Challenges, finetuned models and the influence of size
The main challenge is here to get the LLM to generate a valid answer. This is not always easy, as LLMs are not usually super safe coders 😃.
- They can hallucinate functions or arguments that do not exist.
- They can forget to call a function.
- They can forget to provide all required arguments.
- They can provide the wrong type for an argument.
- They can provide invalid values for an argument.
There are several strategies to mitigate these issues:
- Prompt engineering: A good prompt can help to guide the LLM towards generating valid output. This is especially true for larger models, as they have a better understanding of the world and can therefore generate more accurate responses.
- Finetuning: Finetuning a model on a specific task can improve its performance on that task. This is especially useful for smaller models, as they are less likely to hallucinate functions or arguments that do not exist.
- Size: Larger models are better at generating valid output than smaller models. However, larger models are also more expensive to run and require more computational resources.
Test it! (we can do it together, if your hardware does not allow you to run the model.)
As above, but this time
- use a very small model (e.g a small Llama model)
- use a model finetuned for the task (you could try this one)
- a larger model (a larger llama in this case)
Agents recap
We introduced agents already back in chapter 3. To give a quick recap, an agent is a wrapper layer, that takes the user input and pipes it to an LLM, together with a custom system prompt, that allows the LLM to answer the user request better. The agent has several modules at its disposal, the memory, some tools and a planning tool.
The memory function is what allows chat models to retain a memory of the past conversation with the user. This information is saved as plain text in the memory and given to the planning module (i.e. the LLM) along with the system prompt and the current user input.

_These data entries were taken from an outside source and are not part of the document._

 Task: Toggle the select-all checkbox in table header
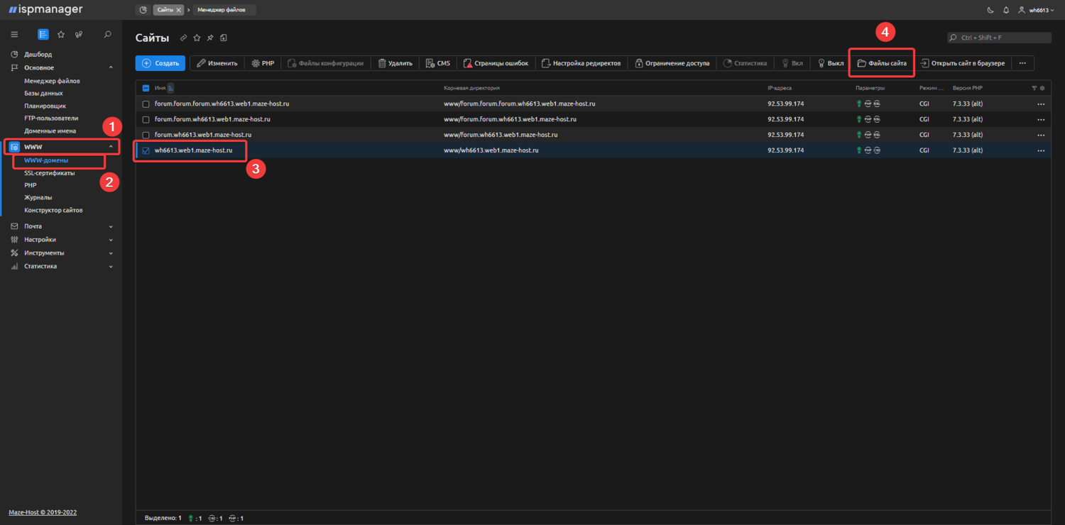pos(146,88)
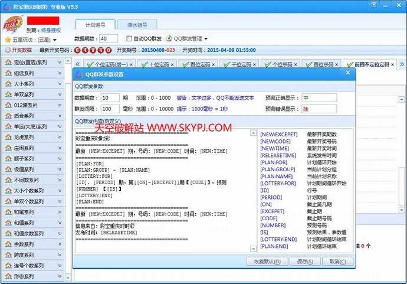The height and width of the screenshot is (284, 407).
Task: Enable the 自动QQ群发 checkbox
Action: click(x=130, y=38)
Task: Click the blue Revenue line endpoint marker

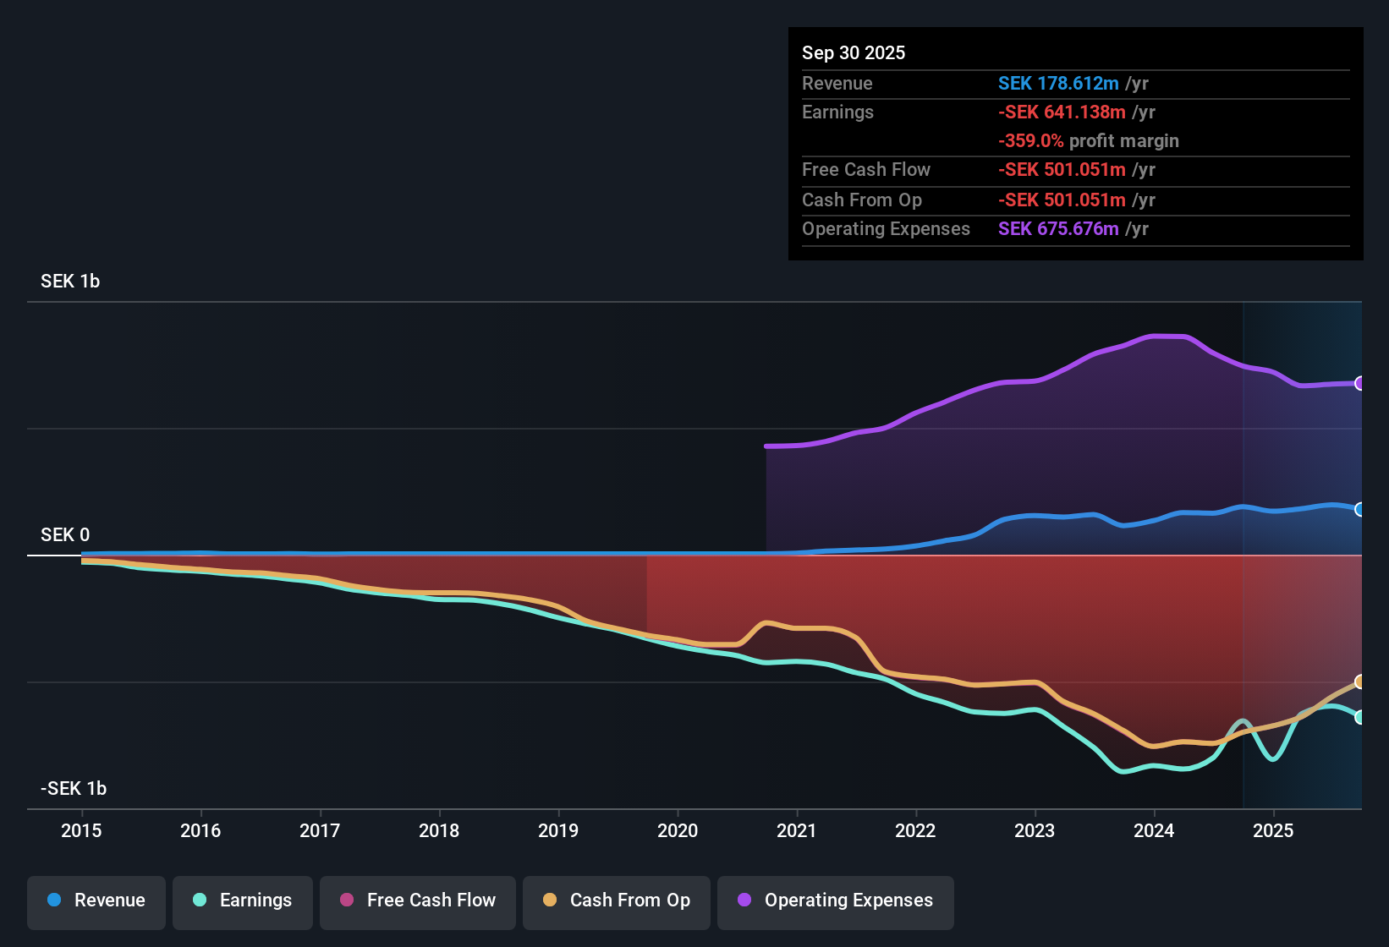Action: 1360,509
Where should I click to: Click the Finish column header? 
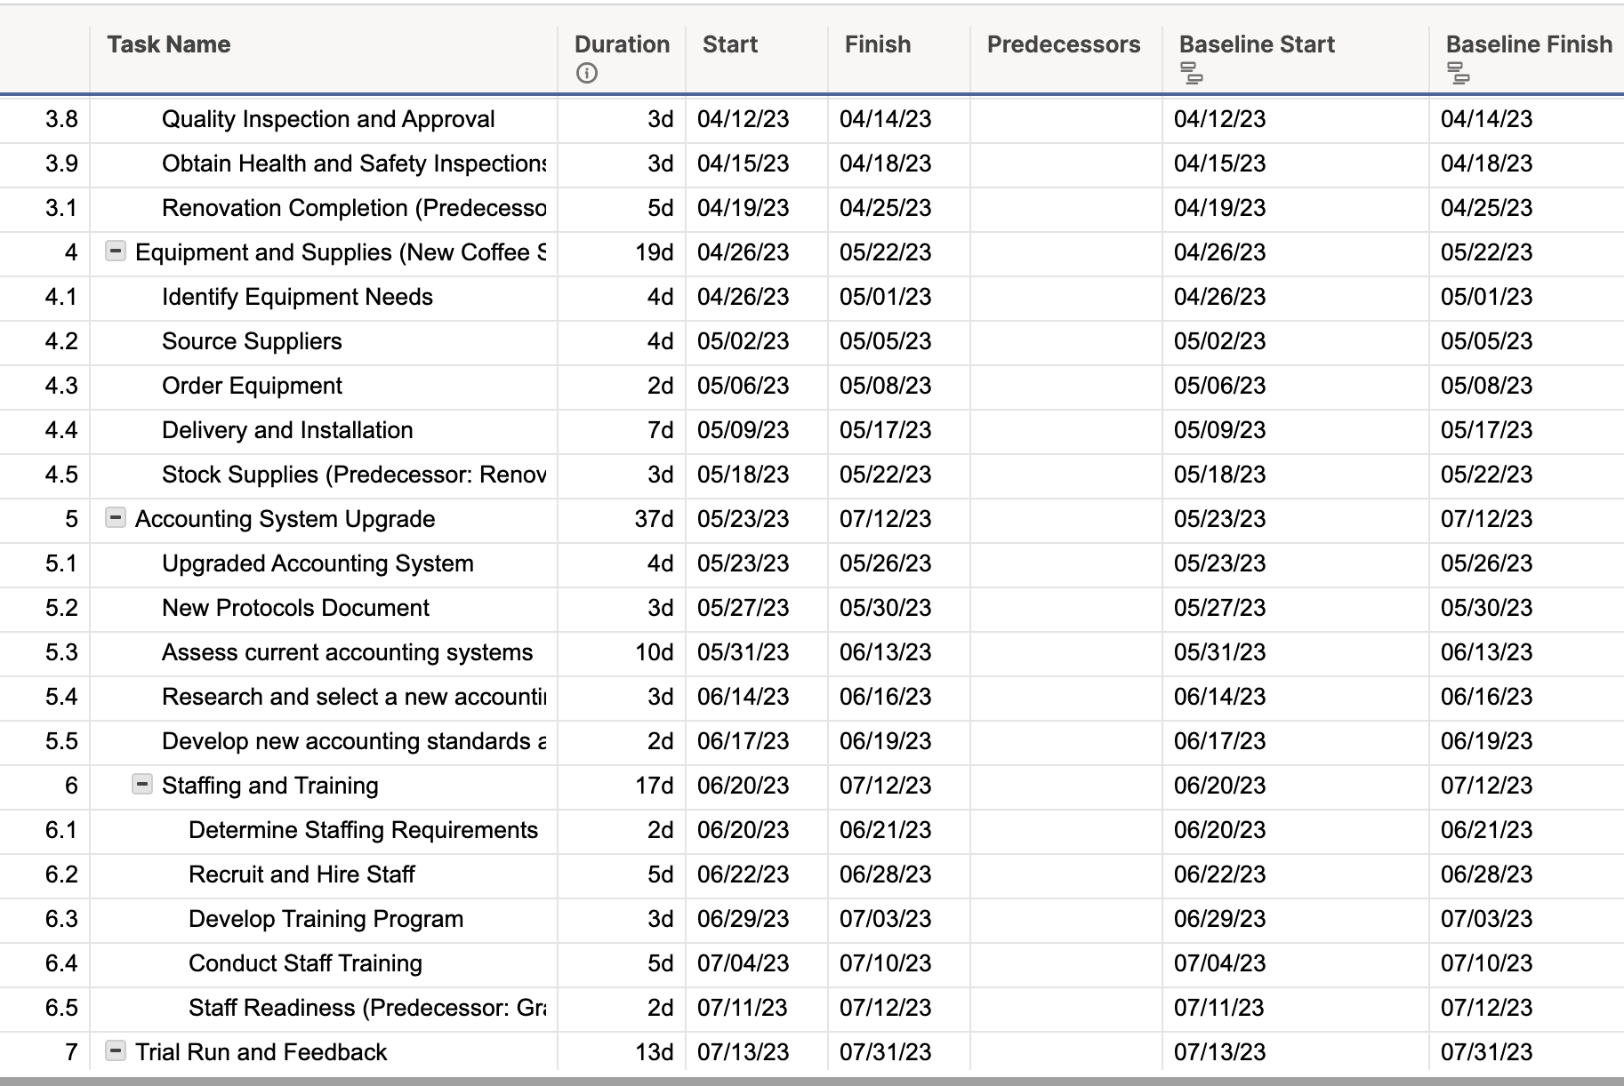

The planning module then decides which tools to use, if any, to answer the user request. The output of the planning module is a response message containing one or several tool calls (or a final answer). The agent then executes the tool calls by first parsing the response, then executing the functions. Based on the tool outputs, a final answer is generated and sent back to the user.
React agents
There a several types of agent. Now, we want to fucus on the ReAct agent introduced by (Yao et al., 2023). The ReAct agent is a type of agent that uses the ReAct framework to solve complex tasks by reasoning in multiple steps. It is based on the idea of “thought-action-observation” loops. The LLM is given a task and it generates a thought, which is then used to decide on an action. The action is executed and the observation is fed back into the LLM. This process is repeated until the LLM decides that it has enough information to answer the question or if the maximum number of iterations is reached.
Llamaindex
LLamaindex is a framework that makes it easy to implement and use agents. In Llamaindex an agent consists a an agent runner and an agent_worker. Think of the agent runner as the agent core in the architecture schematics and the agent worker as the planning module. The tools are functions implemented in python that can be executed by the agent worker. Finally, the memory module consists of a simple text buffer, logging the conversation history between the user and the agent and between the agent and the tools.
Let’s have a look!
- Open a notebook and connect it with a local LLM using LM Studio.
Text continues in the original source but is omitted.